● DIRECTIONS
[a] Copy the passage on the Obama Administration's first 100 days word for word, between "President Obama's first" and "in the world.", inclusive.
[b] From the records, repeat verbatim the lines between the line holding "The width and height of the screenshot is (493, 392)." and the line holding "click(x=577, y=14)", inclusive, and nothing else.

====== SUPPLIED TEXT ======

President Obama's first 100 days have seen an enormous amount of activity on national security - travel by the President, his Cabinet and envoys, gestures intended to signal a change in the US's approach to the world, and substantive reforms to policy overseas and the conduct of policy at home. In 100 days, the Obama Administration has taken more than 100 actions that are reshaping American foreign policy, reversing the failures of the Bush Administration, and renewing America's standing in the world.
Ten of the most significant actions are:
• Moving to end the war in Iraq and ensure that it no longer dominates all other American national security interests;
• Refocusing on Afghanistan and Pakistan and preparing a comprehensive strategy to address the threat posed by Al Qaeda there;
• Leading a global response to the economic crisis through the G20, obtaining commitments of $1.1 trillion to safeguard the world's most vulnerable economies;
• Returning to techniques that are proven and moral standards that the world looks to us to uphold by banning torture and moving to close the Guantanamo Bay detention center;
• Reinvigorating the transatlantic alliance by treating our European allies as full partners, supporting a growing role for the European Union, and mediating among allies at the NATO Summit;
• Setting out a major agenda to protect Americans from the spread and use of deadly weapons, with a long-term commitment to work toward eliminating nuclear weapons and an immediate plan to negotiate new nuclear weapons cuts with Russia;
• Re-engaging with Muslim nations through targeted, positive public diplomacy;
• Presenting a national security budget that prepares the US for 21st century challenges, begins to rebalance between civilian and military programs and targets unnecessary, ineffective and wasteful spending;
• Inaugurating a new era of improved relations in our own hemisphere by beginning to open to Cuba and investing in a plan to help Mexico fight drug cartels;
• Reaching out to begin a new approach to Iran based on negotiations and rebuilding consensus among key US partners.

====== GIVEN DATA ======

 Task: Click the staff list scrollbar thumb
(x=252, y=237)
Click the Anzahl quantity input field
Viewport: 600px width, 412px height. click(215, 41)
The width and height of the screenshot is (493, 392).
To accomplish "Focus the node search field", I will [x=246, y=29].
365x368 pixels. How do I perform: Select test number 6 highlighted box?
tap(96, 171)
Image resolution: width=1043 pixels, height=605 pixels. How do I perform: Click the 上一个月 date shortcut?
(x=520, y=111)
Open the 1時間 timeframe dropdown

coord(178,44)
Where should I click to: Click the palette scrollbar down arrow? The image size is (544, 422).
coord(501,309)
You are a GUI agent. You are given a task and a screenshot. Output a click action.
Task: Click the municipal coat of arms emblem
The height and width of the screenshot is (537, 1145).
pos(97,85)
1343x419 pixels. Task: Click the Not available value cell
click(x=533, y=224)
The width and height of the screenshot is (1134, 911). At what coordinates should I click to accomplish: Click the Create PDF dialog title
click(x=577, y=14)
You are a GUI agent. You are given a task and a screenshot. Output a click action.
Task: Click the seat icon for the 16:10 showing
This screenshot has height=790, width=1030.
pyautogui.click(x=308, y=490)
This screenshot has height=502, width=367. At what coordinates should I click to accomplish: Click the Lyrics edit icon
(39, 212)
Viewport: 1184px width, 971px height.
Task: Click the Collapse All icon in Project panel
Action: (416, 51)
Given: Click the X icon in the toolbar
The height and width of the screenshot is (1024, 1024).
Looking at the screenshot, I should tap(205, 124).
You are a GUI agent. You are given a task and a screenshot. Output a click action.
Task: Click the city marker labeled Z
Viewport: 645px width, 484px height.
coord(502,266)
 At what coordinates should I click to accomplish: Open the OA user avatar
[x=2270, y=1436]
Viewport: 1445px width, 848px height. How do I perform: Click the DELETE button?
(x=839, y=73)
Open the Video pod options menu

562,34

======

● ANSWERS TO THE PROBLEMS
[a]
President Obama's first 100 days have seen an enormous amount of activity on national security - travel by the President, his Cabinet and envoys, gestures intended to signal a change in the US's approach to the world, and substantive reforms to policy overseas and the conduct of policy at home. In 100 days, the Obama Administration has taken more than 100 actions that are reshaping American foreign policy, reversing the failures of the Bush Administration, and renewing America's standing in the world.

[b]
The width and height of the screenshot is (493, 392).
To accomplish "Focus the node search field", I will [x=246, y=29].
365x368 pixels. How do I perform: Select test number 6 highlighted box?
tap(96, 171)
Image resolution: width=1043 pixels, height=605 pixels. How do I perform: Click the 上一个月 date shortcut?
(x=520, y=111)
Open the 1時間 timeframe dropdown

coord(178,44)
Where should I click to: Click the palette scrollbar down arrow? The image size is (544, 422).
coord(501,309)
You are a GUI agent. You are given a task and a screenshot. Output a click action.
Task: Click the municipal coat of arms emblem
The height and width of the screenshot is (537, 1145).
pos(97,85)
1343x419 pixels. Task: Click the Not available value cell
click(x=533, y=224)
The width and height of the screenshot is (1134, 911). At what coordinates should I click to accomplish: Click the Create PDF dialog title
click(x=577, y=14)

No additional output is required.